For production environments:

using AWS IAM Roles you can define a token with accessKeyId and secretAccessKey in the aws object
when running the Livingdocs Server in EKS, use the IAM Roles for Service Accounts feature to assign the required permissions to the Livingdocs Server pod.
when running the Livingdocs Server in ECS/Fargate, use the IAM Roles for Tasks feature to assign the required permissions to the Livingdocs Server task.

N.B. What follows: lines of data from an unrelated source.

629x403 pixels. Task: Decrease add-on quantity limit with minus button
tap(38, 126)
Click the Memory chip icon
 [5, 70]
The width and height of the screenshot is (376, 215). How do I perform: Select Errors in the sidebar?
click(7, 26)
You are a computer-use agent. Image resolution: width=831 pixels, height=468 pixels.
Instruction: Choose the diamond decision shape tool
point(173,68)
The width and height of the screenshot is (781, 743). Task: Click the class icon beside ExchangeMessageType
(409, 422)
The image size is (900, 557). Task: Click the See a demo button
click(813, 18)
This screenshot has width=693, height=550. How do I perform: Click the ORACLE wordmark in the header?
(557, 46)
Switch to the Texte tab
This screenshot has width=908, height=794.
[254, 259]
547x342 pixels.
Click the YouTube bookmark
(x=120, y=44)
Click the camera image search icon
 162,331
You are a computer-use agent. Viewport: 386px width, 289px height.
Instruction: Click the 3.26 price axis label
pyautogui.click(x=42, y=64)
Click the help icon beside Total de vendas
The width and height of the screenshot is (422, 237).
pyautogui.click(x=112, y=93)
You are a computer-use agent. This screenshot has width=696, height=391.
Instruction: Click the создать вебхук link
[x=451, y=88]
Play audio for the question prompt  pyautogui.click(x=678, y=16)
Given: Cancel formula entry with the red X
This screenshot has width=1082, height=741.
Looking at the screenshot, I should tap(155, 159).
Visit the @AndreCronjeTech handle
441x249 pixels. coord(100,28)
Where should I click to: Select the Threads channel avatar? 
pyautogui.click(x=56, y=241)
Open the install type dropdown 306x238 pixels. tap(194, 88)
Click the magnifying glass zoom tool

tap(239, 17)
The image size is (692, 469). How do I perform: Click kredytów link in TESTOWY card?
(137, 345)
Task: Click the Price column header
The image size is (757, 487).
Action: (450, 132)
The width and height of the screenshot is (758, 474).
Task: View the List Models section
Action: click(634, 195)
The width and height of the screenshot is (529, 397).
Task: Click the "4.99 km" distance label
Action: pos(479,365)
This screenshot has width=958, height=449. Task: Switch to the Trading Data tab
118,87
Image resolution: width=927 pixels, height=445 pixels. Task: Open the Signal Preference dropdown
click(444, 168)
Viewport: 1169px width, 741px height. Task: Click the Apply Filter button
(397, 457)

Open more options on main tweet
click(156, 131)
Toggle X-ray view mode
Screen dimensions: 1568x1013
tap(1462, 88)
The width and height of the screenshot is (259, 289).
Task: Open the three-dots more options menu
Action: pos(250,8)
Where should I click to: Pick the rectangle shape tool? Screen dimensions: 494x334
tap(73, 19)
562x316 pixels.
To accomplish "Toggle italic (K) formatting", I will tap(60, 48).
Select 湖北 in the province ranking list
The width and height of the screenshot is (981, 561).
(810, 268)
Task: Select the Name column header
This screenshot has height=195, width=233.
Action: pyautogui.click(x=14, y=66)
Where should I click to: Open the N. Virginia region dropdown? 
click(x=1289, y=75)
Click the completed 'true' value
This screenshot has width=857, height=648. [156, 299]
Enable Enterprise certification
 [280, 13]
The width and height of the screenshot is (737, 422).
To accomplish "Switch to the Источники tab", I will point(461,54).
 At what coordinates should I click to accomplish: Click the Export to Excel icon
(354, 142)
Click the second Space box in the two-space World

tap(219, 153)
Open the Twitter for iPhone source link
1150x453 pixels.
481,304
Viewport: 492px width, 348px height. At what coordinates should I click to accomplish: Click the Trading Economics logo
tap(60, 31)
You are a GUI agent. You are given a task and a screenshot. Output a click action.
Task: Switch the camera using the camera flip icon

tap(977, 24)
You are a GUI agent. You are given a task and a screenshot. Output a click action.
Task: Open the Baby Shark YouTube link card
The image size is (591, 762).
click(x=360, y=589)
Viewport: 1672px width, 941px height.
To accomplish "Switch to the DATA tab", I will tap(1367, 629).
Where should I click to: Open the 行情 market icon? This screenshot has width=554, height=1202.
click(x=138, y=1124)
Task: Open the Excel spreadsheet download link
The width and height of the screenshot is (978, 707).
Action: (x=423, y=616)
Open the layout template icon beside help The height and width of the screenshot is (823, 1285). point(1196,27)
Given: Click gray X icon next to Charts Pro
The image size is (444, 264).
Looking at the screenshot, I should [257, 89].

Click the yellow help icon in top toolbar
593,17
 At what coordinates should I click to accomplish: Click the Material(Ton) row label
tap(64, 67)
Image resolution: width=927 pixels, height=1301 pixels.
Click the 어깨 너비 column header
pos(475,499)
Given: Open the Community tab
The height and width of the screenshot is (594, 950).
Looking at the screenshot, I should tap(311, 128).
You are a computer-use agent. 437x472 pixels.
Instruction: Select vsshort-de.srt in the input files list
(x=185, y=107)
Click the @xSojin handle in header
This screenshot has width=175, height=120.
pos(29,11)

For local development, AWS Profile credentials can be used when connecting to remote Opensearch/Kibana. In both cases make sure to define the region property.

search: {
  elasticsearchClient: {
    aws: {
      region: 'eu-central-1'
    }
  }
}

server Public api

Support `publishControl.visiblePublicationDateOverride` on Import API 🎁

The publishControl.visiblePublicationDateOverride property can now be set within the documents parameter when importing articles via the Import API. This allows you to set the visible publication date override when importing documents. As with other publish related properties, "flags": {"autoPublish": true} must be defined when using the Public API.

server Webhooks

Add support for ‘document.create’ and ‘document.delete’ webhooks 🎁

New webhooks for document create and delete have been added to the webhooks list. These webhooks are triggered when a document is created or deleted. Please find webhook payload examples below:

{
  "event": "document.create",
  "deliveryId": "KIOSZpPUt8X6X-FDlnLTX",
  "projectId": 3,
  "projectHandle": "service",
  "webhookHandle": "test-1",
  "documentId": 123,
  "actor": {
    "type": "user"
  }
}

{
  "event": "document.delete",
  "deliveryId": "Vulsdw3-y2JLqnE13NjPa",
  "projectId": 3,
  "projectHandle": "service",
  "webhookHandle": "test-1",
  "documentId": 123,
  "actor": {
    "type": "api-client",
    "name": "Publibot 3000"
  }
}

editor Media Library Search

Sort options of DisplayFilters are respected in Media Library 🎁

The Media Library DisplayFilter respects sorting options. This adapts the behavior of the Table Dashboards. The sorting options are defined in the DisplayFilter configuration.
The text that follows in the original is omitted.